Search code examples
deep-learninghuggingface-transformershuggingfacehuggingface-tokenizers

How to stop at 512 tokens when sending text to pipeline? HuggingFace and Transformers


I want to test my model using Pipeline by Transformers. My model is a pretrained BERT, which works great if the given text is < 512 tokens. However, when sending the a larger text to the pipeline, it breaks, because it's too long. I tried to search, but couldn't figure out how to solve this issue.

This is my code:

def get_predicted_folder(text, model):
    pipe = pipeline("text-classification", model=model)
    if text:
        predicted_folder = pipe(text)
        label = predicted_folder[0]['label']
        score = predicted_folder[0]['score']
        return label, score
    else:
        err = "Error: The provided text is empty."
        return err, None

my_saved_model = "model/danish_bert_model" (it is saved locally)
label, score = get_predicted_folder(text, my_saved_model)

It gives me this error: RuntimeError: The size of tensor a (1593) must match the size of tensor b (512) at non-singleton dimension 1

I tried to give tokenizer=model to the pipeline, and have this tokenizer = AutoTokenizer.from_pretrained(model_ckpt) before calling the get_predicted_folder method, but it doesn't solve the issue.
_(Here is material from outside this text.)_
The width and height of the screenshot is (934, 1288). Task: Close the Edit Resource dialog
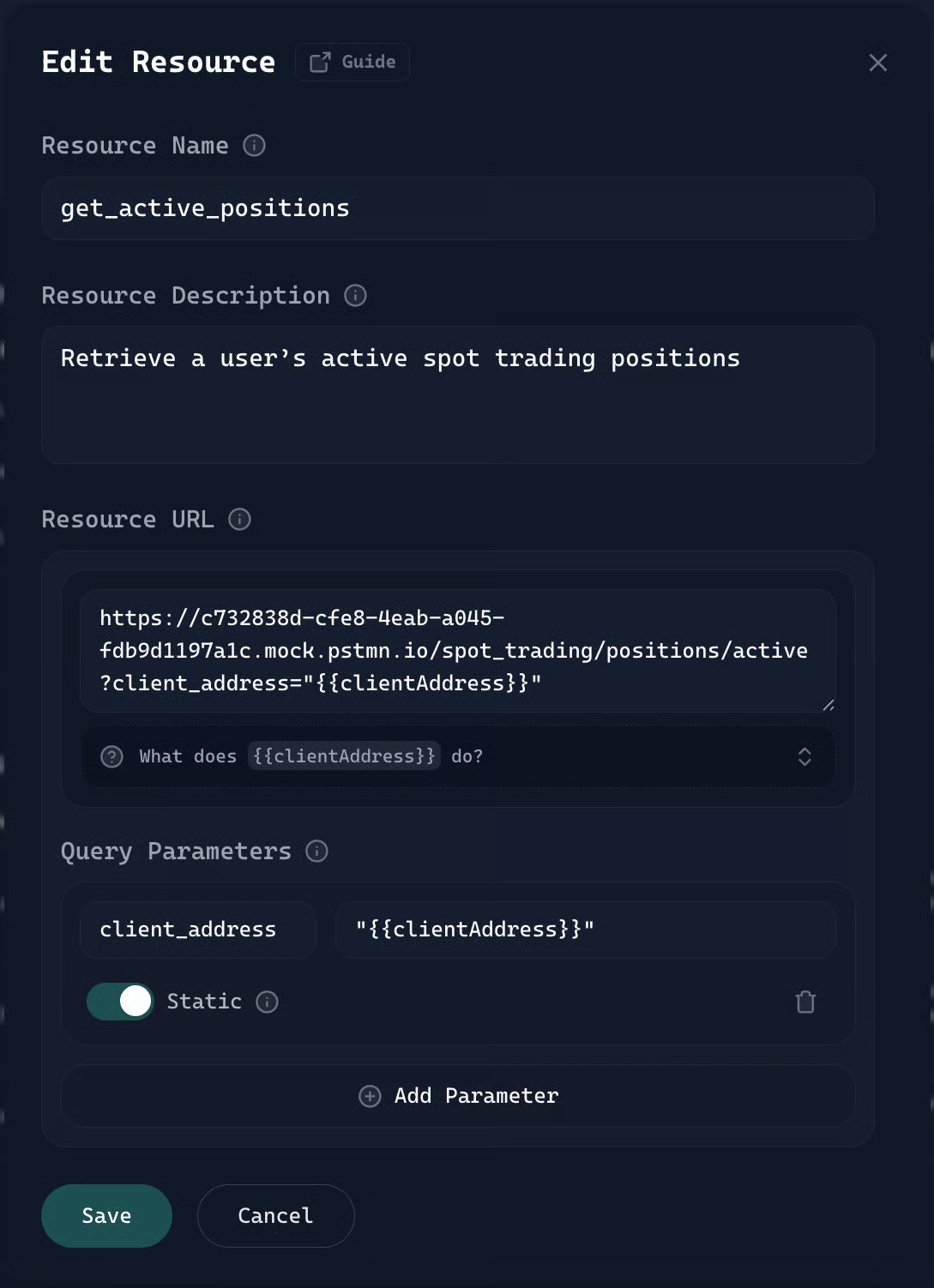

The tokenizer inside the model is this:

def tokenize_dataset(tokenizer, examples):
    return tokenizer(examples['text'], truncation=True, max_length=512)
tokenizer = AutoTokenizer.from_pretrained(model_ckpt)
    dataset = dataset.map(lambda examples: tokenize_dataset(tokenizer, examples), batched=True)

Can someone please help me?

Thanks so much in advance!


Solution

  • Only add the tokenizer, maximum length and truncation to the pipe as well and it will work well.

     pipe = pipeline("text-classification", model=model, tokenizer=model_path, max_length=512, truncation=True)